Brussels, 27 November 2006

More interoperability needed to boost the European ICT industry's competitiveness

A strong priority for interoperability on all fronts is necessary to increase the competitiveness of the European information and communication industries. A report, adopted today by the European Commission’s Task Force on ICT competitiveness and [1] uptake, recommends a strong focus on developing digital and entrepreneurial skills, strengthening the internal market, reducing patent costs, and the promotion of lead markets through public procurement as well. The ICT Task Force is one of several Commission actions undertaken to create a more favourable EU business environment under the Growth and Jobs initiative. The Commission will follow up the ICT Task Force's recommendations in 2007 with proposals for specific actions, such as designing a long-term eSkills strategy and promoting interoperability.

Vice-President Günter Verheugen, responsible for Enterprise and Industrial Policy, said: “The Task Force has delivered a clear picture of where effort should be concentrated to boost the competitiveness of the ICT sector, which is the backbone of innovation and growth. Giving a priority to interoperability is of the greatest importance to make the sector more viable in the long term and to be of service to the entire European business world. In particular, SMEs will profit from an enhanced uptake of ICTs."

Viviane Reding, Commissioner for the Information Society and Media, said: “A dynamic ICT sector and greater use of ICT by businesses and society at large are key to improving the overall European economy. I am glad to see the Task Force's recommendations endorse the good work already taking place to promote ICT uptake and to create a single regulatory environment for the digital economy under our i2010 initiative."

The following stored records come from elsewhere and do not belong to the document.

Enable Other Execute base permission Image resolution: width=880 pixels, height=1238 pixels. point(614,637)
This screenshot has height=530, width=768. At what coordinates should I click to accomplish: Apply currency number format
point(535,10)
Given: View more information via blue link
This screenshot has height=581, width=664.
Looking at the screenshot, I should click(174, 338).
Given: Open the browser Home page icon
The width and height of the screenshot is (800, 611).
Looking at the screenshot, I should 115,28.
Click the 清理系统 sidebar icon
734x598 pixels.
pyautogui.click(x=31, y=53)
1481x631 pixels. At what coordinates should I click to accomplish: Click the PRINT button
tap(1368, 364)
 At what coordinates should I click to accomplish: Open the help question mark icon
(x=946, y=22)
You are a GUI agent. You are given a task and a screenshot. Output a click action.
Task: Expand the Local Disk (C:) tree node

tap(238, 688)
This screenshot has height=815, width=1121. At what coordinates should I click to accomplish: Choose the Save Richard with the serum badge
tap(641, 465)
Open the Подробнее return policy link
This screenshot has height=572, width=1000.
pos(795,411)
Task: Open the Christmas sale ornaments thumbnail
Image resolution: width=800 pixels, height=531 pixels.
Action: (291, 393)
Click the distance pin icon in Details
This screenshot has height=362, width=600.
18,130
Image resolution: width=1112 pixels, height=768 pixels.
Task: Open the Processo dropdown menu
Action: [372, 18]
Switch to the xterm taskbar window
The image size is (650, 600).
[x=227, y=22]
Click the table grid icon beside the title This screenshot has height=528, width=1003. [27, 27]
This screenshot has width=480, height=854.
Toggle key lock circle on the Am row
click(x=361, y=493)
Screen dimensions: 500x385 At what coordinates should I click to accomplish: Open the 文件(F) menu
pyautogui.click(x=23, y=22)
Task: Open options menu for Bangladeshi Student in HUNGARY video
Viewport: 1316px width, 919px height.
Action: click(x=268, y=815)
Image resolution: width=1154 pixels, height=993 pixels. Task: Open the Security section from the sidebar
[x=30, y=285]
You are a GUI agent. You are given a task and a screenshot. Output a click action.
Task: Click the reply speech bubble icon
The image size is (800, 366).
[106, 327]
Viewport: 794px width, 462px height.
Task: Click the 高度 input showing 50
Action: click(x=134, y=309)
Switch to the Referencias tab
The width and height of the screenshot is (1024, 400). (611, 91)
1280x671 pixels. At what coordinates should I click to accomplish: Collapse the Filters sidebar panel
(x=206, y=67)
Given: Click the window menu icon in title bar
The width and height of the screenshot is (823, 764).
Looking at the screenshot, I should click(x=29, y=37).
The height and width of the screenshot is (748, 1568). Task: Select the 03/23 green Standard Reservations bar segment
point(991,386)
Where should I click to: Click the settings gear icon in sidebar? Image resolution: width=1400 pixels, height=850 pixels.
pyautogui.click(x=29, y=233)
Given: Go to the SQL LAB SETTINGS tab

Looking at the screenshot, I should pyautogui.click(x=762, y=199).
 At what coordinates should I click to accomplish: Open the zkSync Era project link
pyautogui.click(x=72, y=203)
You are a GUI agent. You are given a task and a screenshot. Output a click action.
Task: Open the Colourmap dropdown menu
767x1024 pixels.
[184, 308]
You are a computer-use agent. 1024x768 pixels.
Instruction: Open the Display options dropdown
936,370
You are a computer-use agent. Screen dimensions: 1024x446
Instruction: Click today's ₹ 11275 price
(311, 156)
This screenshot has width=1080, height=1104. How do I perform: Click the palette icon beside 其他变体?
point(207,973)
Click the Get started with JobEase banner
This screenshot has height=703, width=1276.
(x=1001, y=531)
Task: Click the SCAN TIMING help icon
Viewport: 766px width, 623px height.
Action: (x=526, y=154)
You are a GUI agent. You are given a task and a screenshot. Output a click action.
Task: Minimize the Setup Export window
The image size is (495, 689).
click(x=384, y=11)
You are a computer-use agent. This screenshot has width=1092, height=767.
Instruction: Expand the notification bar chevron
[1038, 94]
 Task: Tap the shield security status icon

The ICT Task Force was launched on 6 June 2006 (IP/06/731). Today’s meeting concluded a five-month debate resulting in the following principal recommendations:

  • ICT uptake: As ICT investment is a strong driver of economic efficiency and productivity growth, the Task Force calls for structural reforms for a more flexible production environment, continued investment in next-generation networks and services and online public services, as well as creating a charter of consumer rights in the digital environment.
  • Growth of small and medium-sized enterprises (SMEs) and entrepreneurship: Train entrepreneurial skills, raise firms' awareness of the benefits of ICTs, and improve access to finance.
  • A single regulatory environment: Deliver a regulatory environment that facilitates convergence and an inclusive information society, foster the creation of an internal market for knowledge-intensive services, and review copyright levies.
  • Intellectual property: Given the diversity of IPR models in the ICT sector, wide consultation should take place before changing EU legislation. Also, limit criminalisation for IPR infringement to wilful counterfeiting of trademarks, copyright infringement and design piracy. Promote the adoption of the London Protocol, and reduce patent costs.
  • Innovation, investment and finance in ICT research to face globalisation: Exchange best innovation practices, stimulate research through tax credit schemes, support collaborative research via European Technology Platforms and Joint Technology Initiatives (see IP/06/1589), support the development of lead markets through public procurement, secure a level playing-field for the European semiconductor industry, create a venture capital-friendly environment, and further reform of State Aid policy.
  • Standards and interoperability: As industry is primarily responsible for technical interoperability support for Commission efforts to address legal and semantic interoperability, promote effective conformance systems, and develop procurement policies that promote interoperability (see IP/06/1403).
  • Skills and employability: As growing e-skills gaps limit innovation and ICT uptake increase investment in teachers' professional development and teacher support mechanisms, increase collaboration between industry, governments, employers and education institutions, and continue efforts in incorporating entrepreneurship into educational curricula.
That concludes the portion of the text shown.